En este marco comparativo, Chile registra un 27%, obteniendo el valor de riesgo más bajo del grupo analizado. El listado es liderado por Argentina con la incidencia de riesgo más alta (59%), seguida por Colombia (51%), México (48%), Brasil (47%) y Perú (44%).
A pesar del liderato relativo de Chile, la jefa de Investigación del Instituto de Evidencia Educativa y autora del estudio, Romina Paola Durán, enfatizó que dimensionar este riesgo de forma oportuna es vital: “es fundamental para orientar acciones preventivas, focalizar esfuerzos y actuar a tiempo, antes de que las dificultades se consoliden y condicionen las trayectorias educativas futuras”.


Las políticas públicas y el camino hacia el “rezago cero” en 2034
Para hacer frente a esta problemática, Chile ha impulsado diversas estrategias de recuperación tras el impacto de la pandemia en las aulas. Una de las iniciativas clave provino de la sociedad civil a través de la red Por Un Chile Que Lee, la cual logró que los ocho principales candidatos presidenciales firmaran un compromiso lector, acuerdo que incluye al actual Presidente José Antonio Kast.
Por su parte, la ex subsecretaria de Educación de Chile, Alejandra Arratia, destacó que las dimensiones del IRA dialogan directamente con las políticas implementadas en el país:
“Chile impulsó un Plan de Reactivación Educativa basado en tres ejes: convivencia y salud mental, fortalecimiento de aprendizajes y asistencia y revinculación educativa (...). Gracias a estas políticas, el país logró reducir la desvinculación escolar y avanzar en la recuperación educativa".

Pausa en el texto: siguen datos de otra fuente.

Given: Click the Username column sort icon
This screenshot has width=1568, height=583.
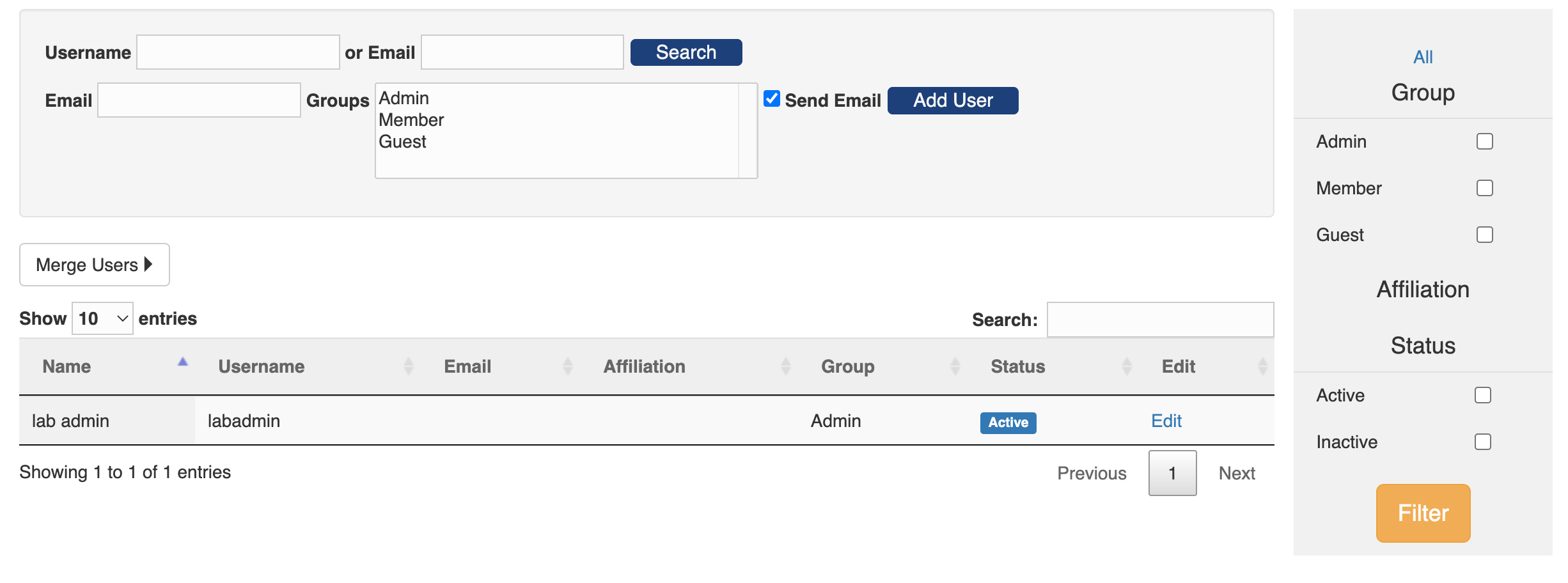Looking at the screenshot, I should click(408, 366).
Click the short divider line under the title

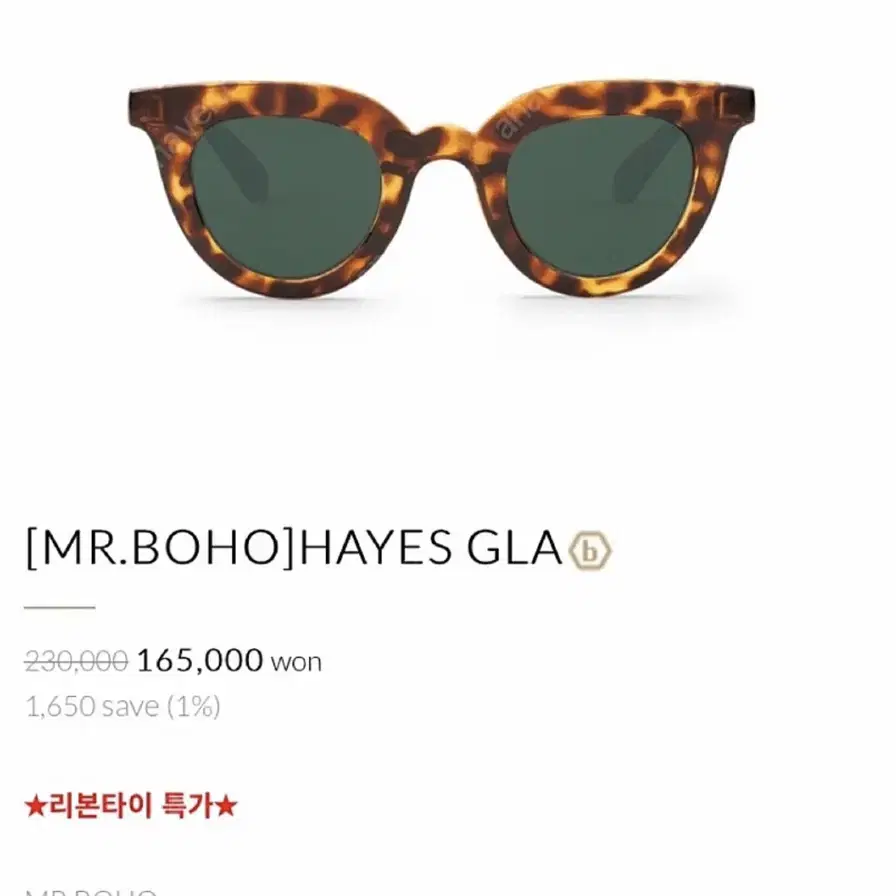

Sin embargo, Arratia advirtió que el desafío país sigue estando plenamente vigente, lo que ha llevado al Estado chileno a fijarse una ambiciosa meta de largo aliento: alcanzar el “rezago 0” en el año 2034, tomando como medida los estándares del SIMCE de 4° básico.
Este objetivo preventivo es respaldado con urgencia por voces académicas locales. Pelusa Orellana García, directora académica del Centro de Investigación e Innovación en Lectura (CIIL) de la Universidad de los Andes, alertó sobre las consecuencias de no intervenir tempranamente a los estudiantes de primero a tercero básico que hoy se encuentran bajo sospecha de riesgo:
“Hay un riesgo enorme de que, si estos niños no aprenden a decodificar, la catástrofe en términos de comprensión y aprendizaje posterior será mucho mayor“.